The Court said that the Appellant in pursuance of the reduction of maximum demand made its application and followed up repeatedly with the authorities. Except for two letters on behalf of the Board, no other communication on part of the board was made. The Court also said that there was no reason given as to why the application required such a vast length of time to be acted upon. Moreover, in the mean while the Appellant had faced the threat of disconnection of electricity, and had to pay, due to such inaction, large amounts of money for electricity which it had not utilized. It is true that the agreement states that the consumer, (Appellant) was bound to pay such maximum demand amount irrespective of utilization and also that such an agreement will be in effect for a period of five years but the Board could be allowed to take refuge of these clauses while the company on the other side is saddled with heavy cost in the interregnum of such decision. To answer the question that whether such an action of the application remaining pending for an unreasonable period could in itself be classified as an arbitrary and unreasonable act, the Court referred to several case laws wherein it is a well settled principle that State action irrespective of being in the contractual realm must abide by Article 14 of the Constitution of India. Therefore, keeping in view the said legal principle, the Court said that after passage of a considerable period of time, the Appellant was unjustifiably asked to furnish costs for unutilized electricity which, in any case should not have extended beyond the period of six months, thus, rendering such action unquestionably unreasonable and arbitrary. Further, the Court said that acknowledging the financial health of the Appellant, in the 1999 agreement, the Respondent ought to have taken a decision on the Appellant’s request with a reasonable period and terms and not two and a half years as was so eventually done.

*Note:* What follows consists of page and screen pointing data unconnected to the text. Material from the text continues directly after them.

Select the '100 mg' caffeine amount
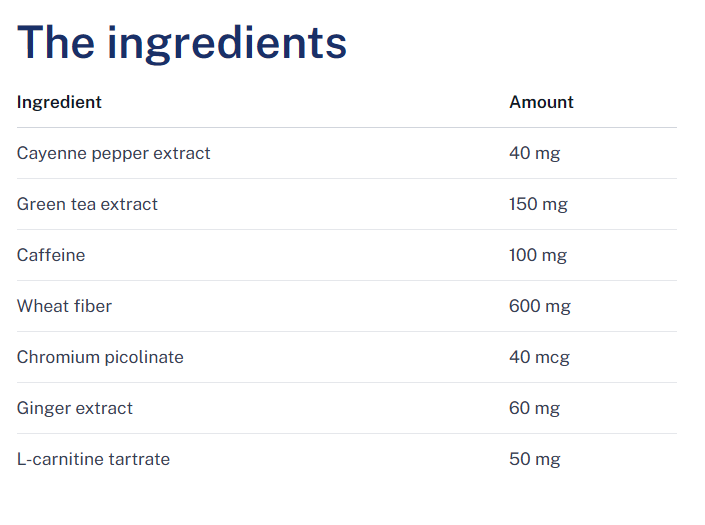 (x=538, y=255)
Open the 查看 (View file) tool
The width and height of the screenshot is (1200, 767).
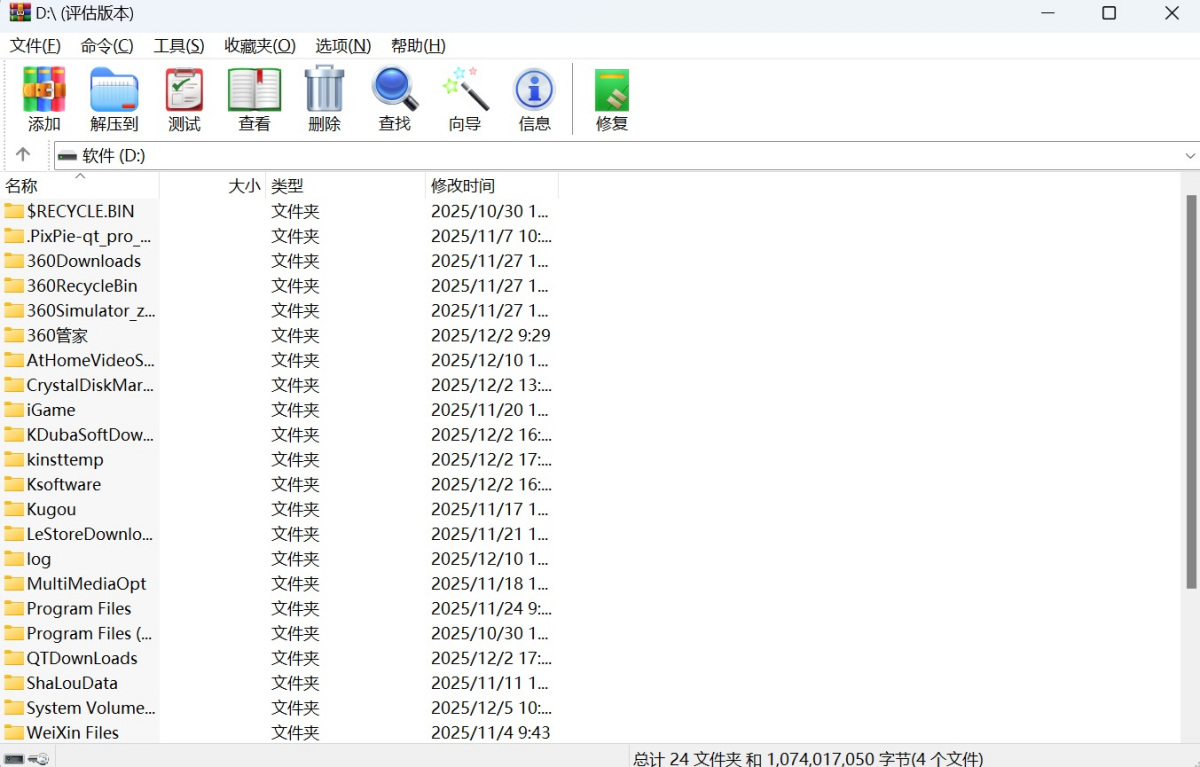tap(254, 97)
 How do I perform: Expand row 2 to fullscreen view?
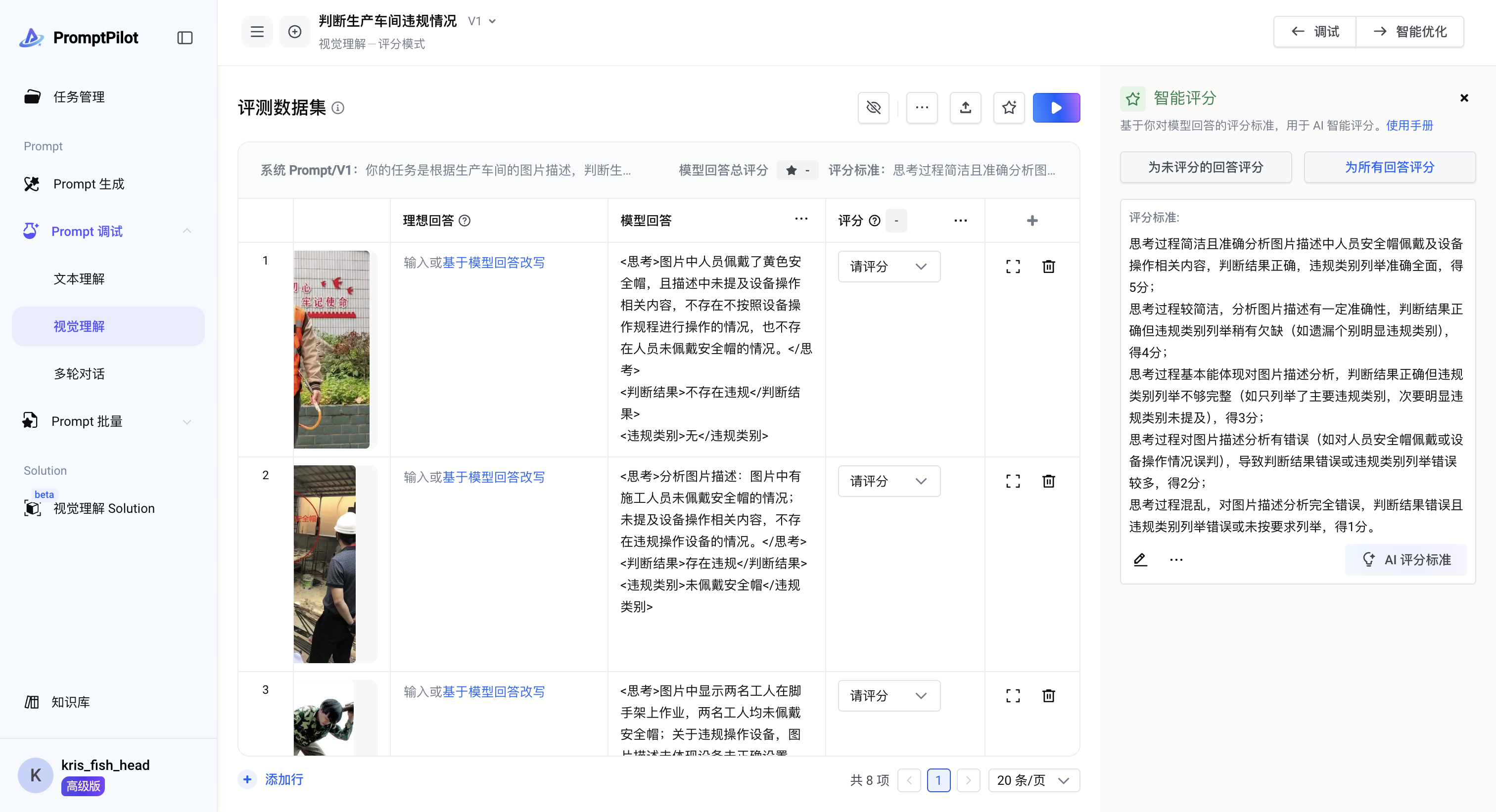[x=1012, y=481]
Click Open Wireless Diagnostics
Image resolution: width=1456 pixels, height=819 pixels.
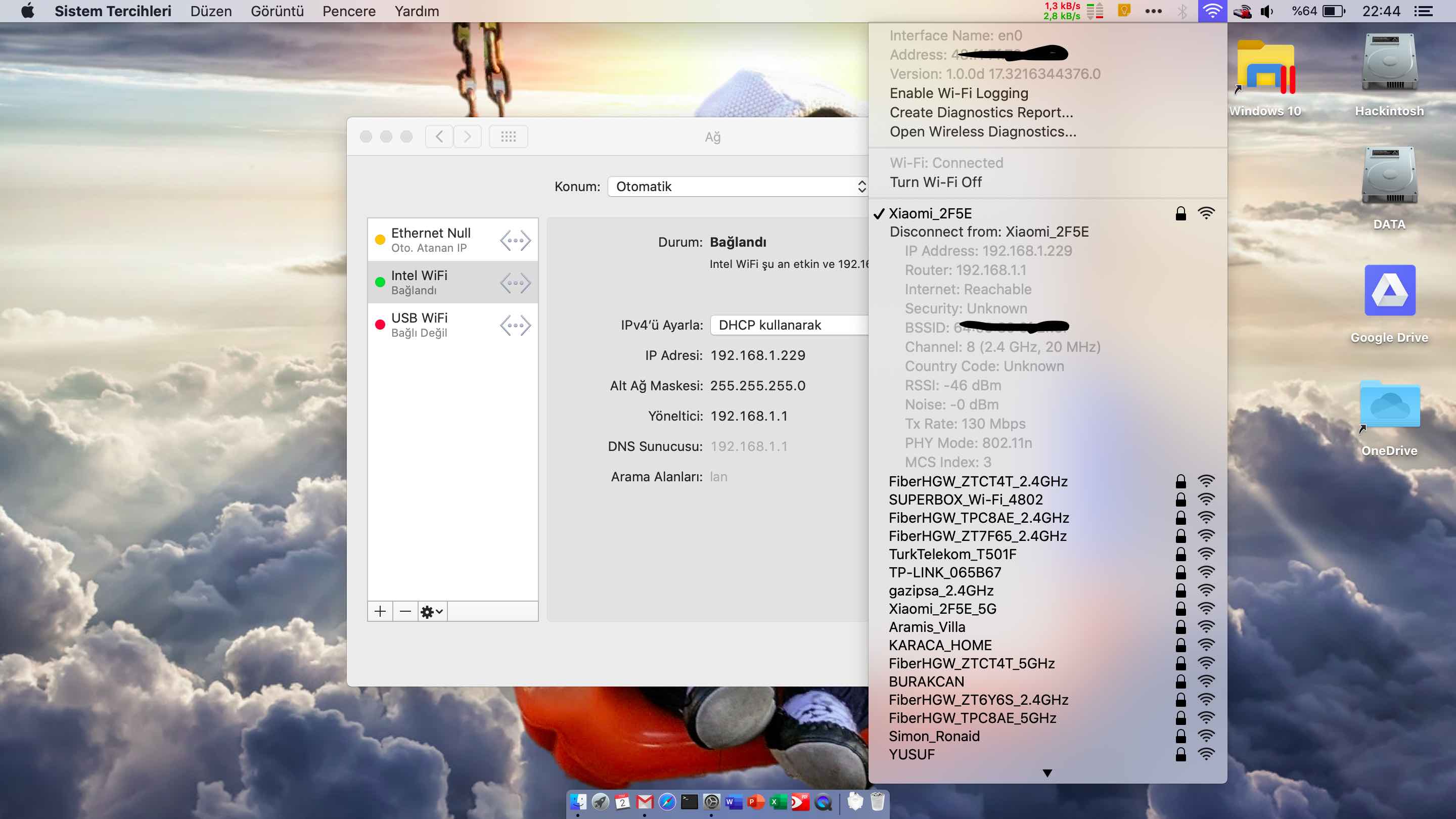982,131
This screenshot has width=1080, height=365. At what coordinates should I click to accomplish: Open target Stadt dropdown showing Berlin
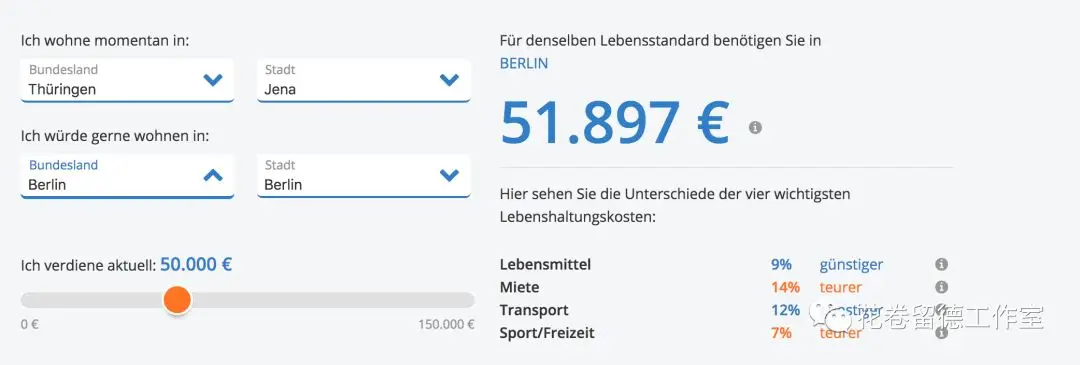click(x=364, y=176)
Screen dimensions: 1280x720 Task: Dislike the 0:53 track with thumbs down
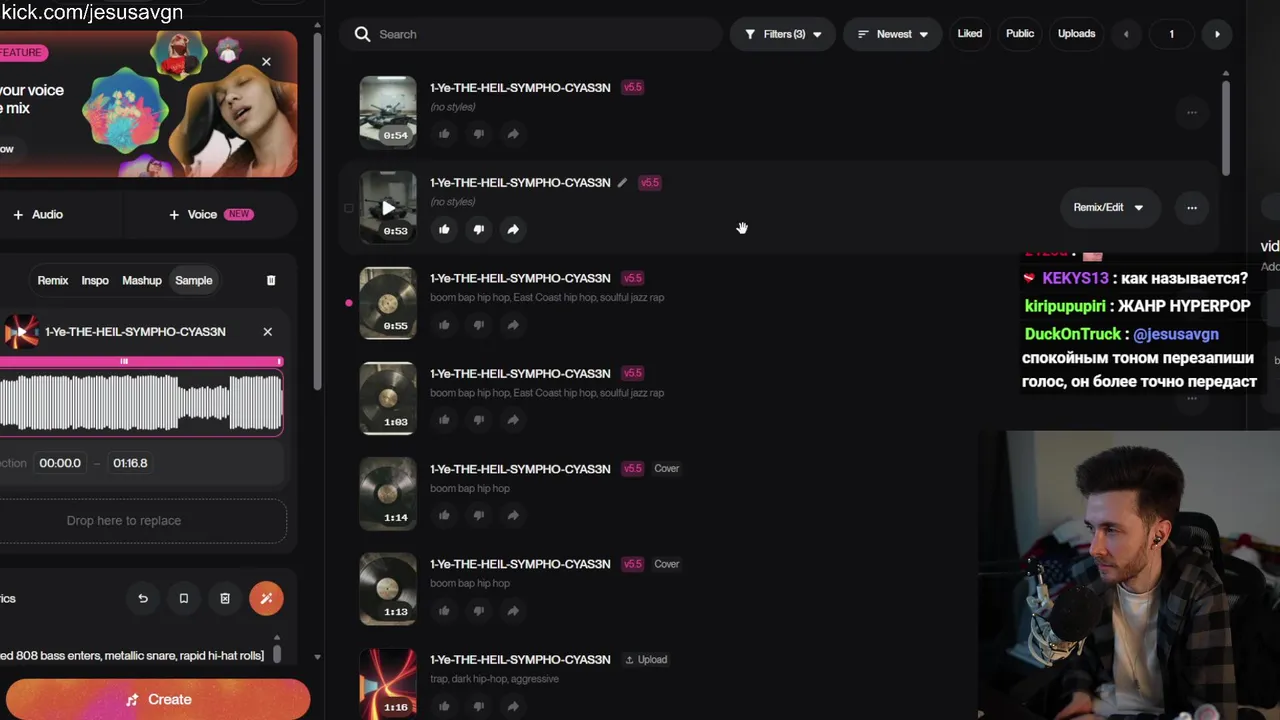478,229
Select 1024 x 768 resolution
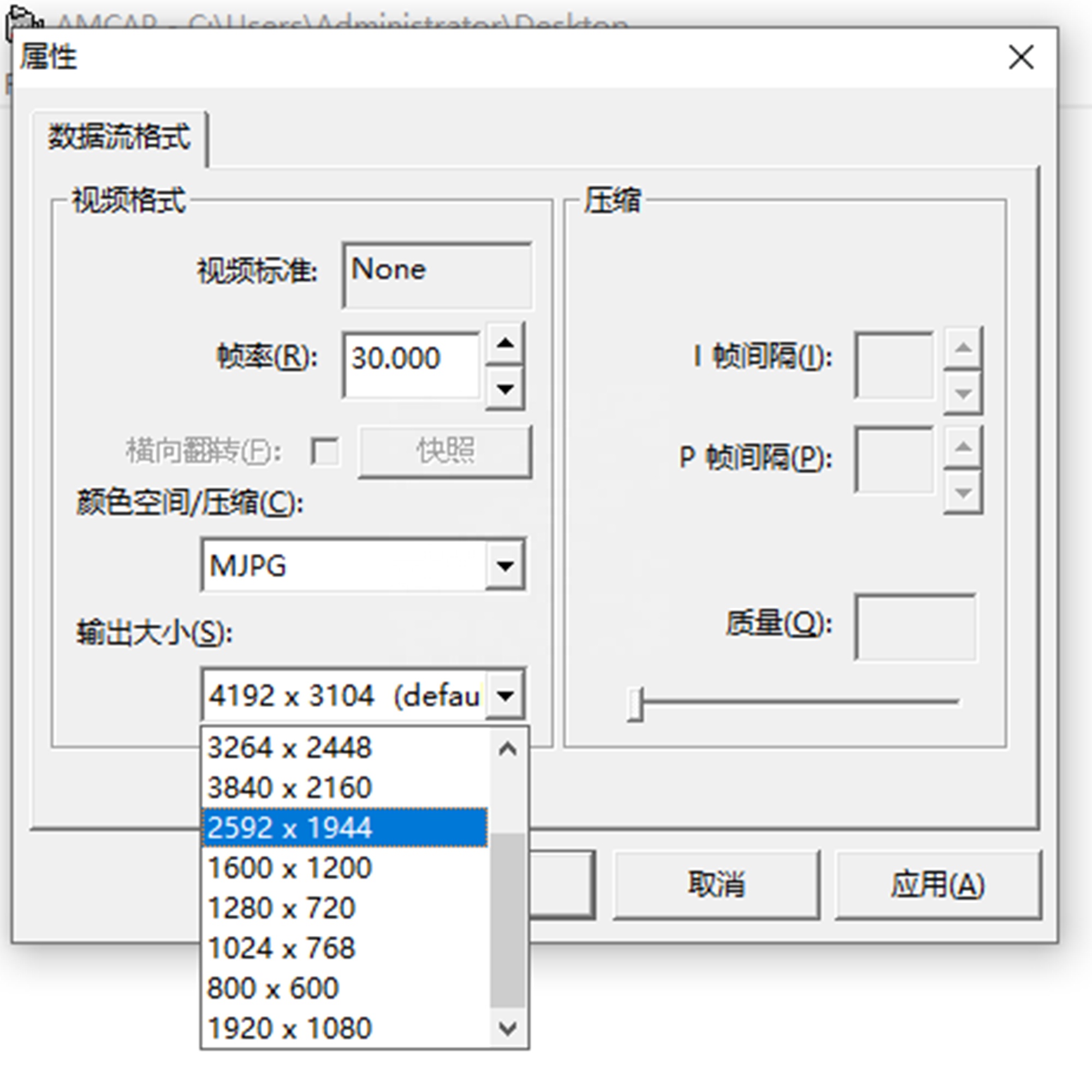The height and width of the screenshot is (1092, 1092). [x=345, y=948]
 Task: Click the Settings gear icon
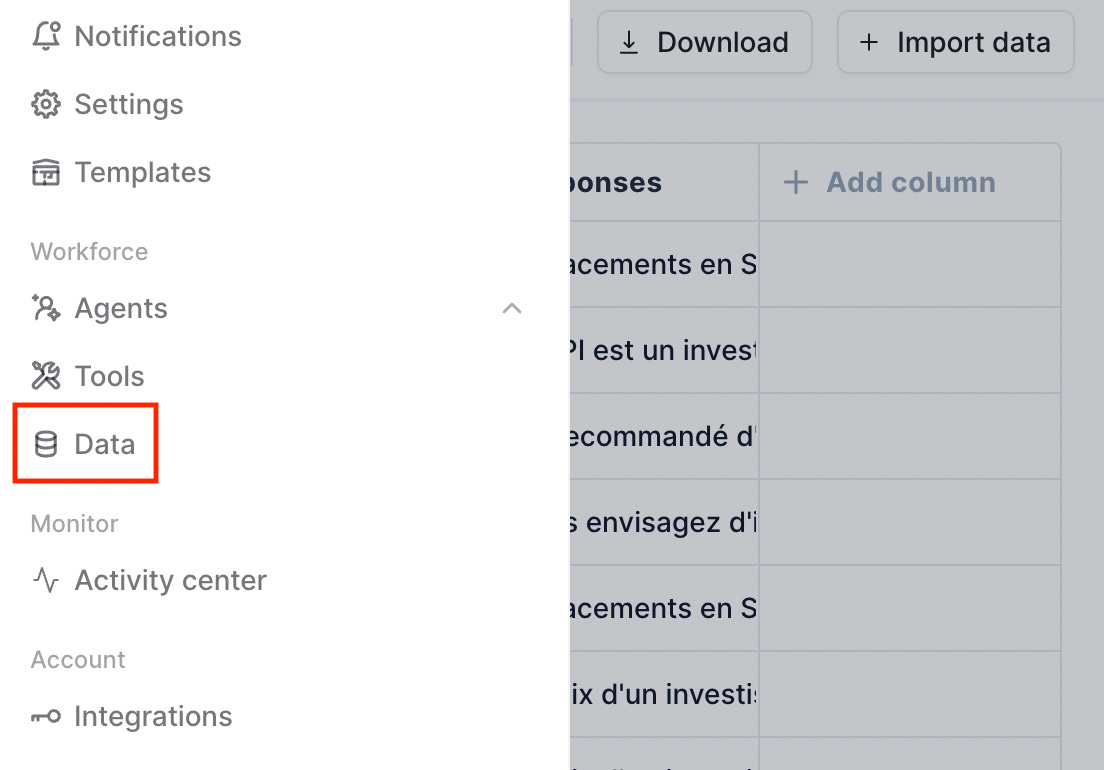click(46, 104)
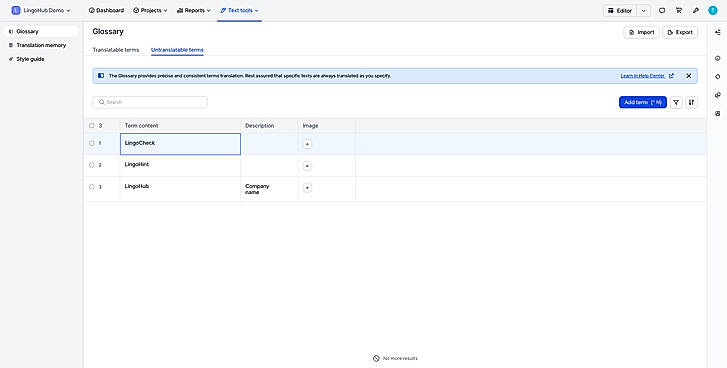Viewport: 727px width, 368px height.
Task: Click the Add term button
Action: coord(643,102)
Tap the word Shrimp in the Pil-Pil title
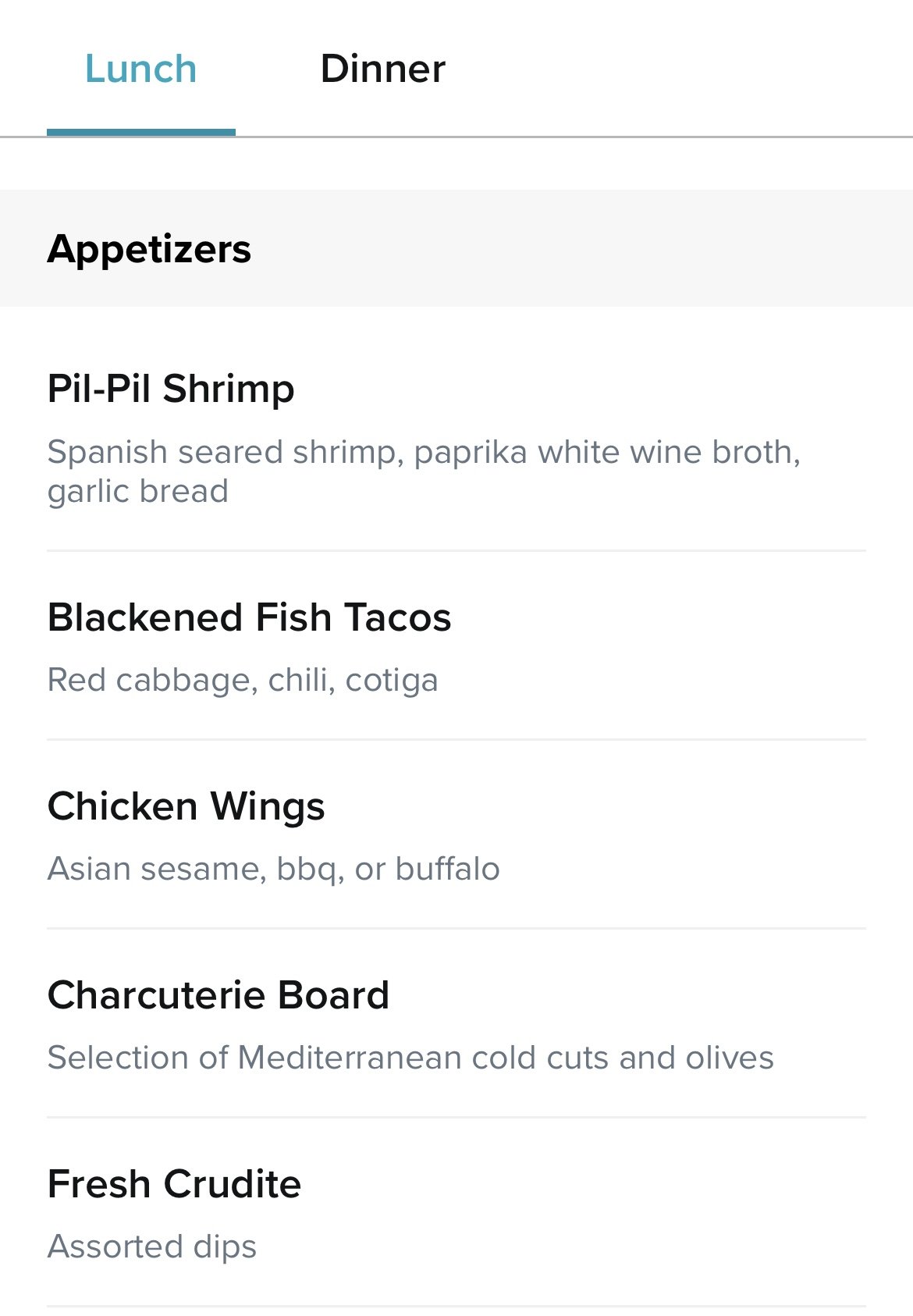The image size is (913, 1316). pos(229,389)
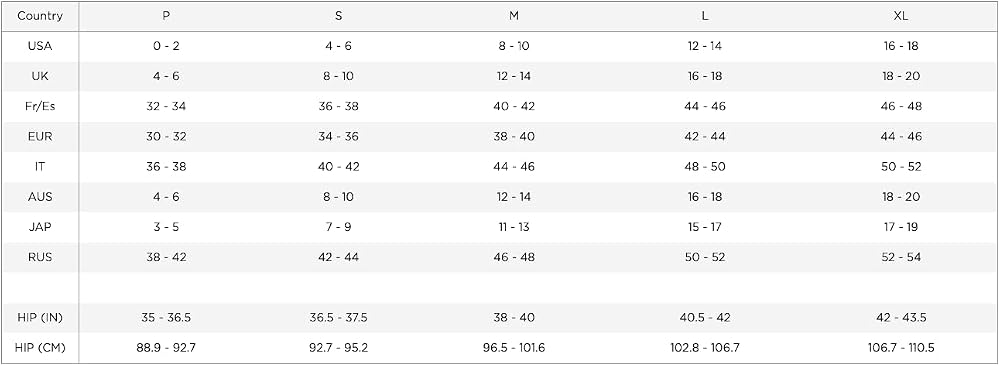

Thus, the Court allowed the appeal and set aside the Judgment of the High Court. The Court also directed the Respondent to return the amount as may be calculated and verified, paid by the Appellant to it for 13000 KVA, in excess to its request of maximum sanctioned demand of 10000 KVA, within two months from the date of Judgment.
[Madras Aluminium Co. Ltd. v. T.N. Electricity Board, 2023 SCC OnLine SC 783, Decided on 06-07-2023]
*Judgment Authored by: Justice Sanjay Karol
Advocates who appeared in this case :
For the Appellants: Advocate Binu Tamta;
For the Respondents: Advocate Vinodh Kanna B.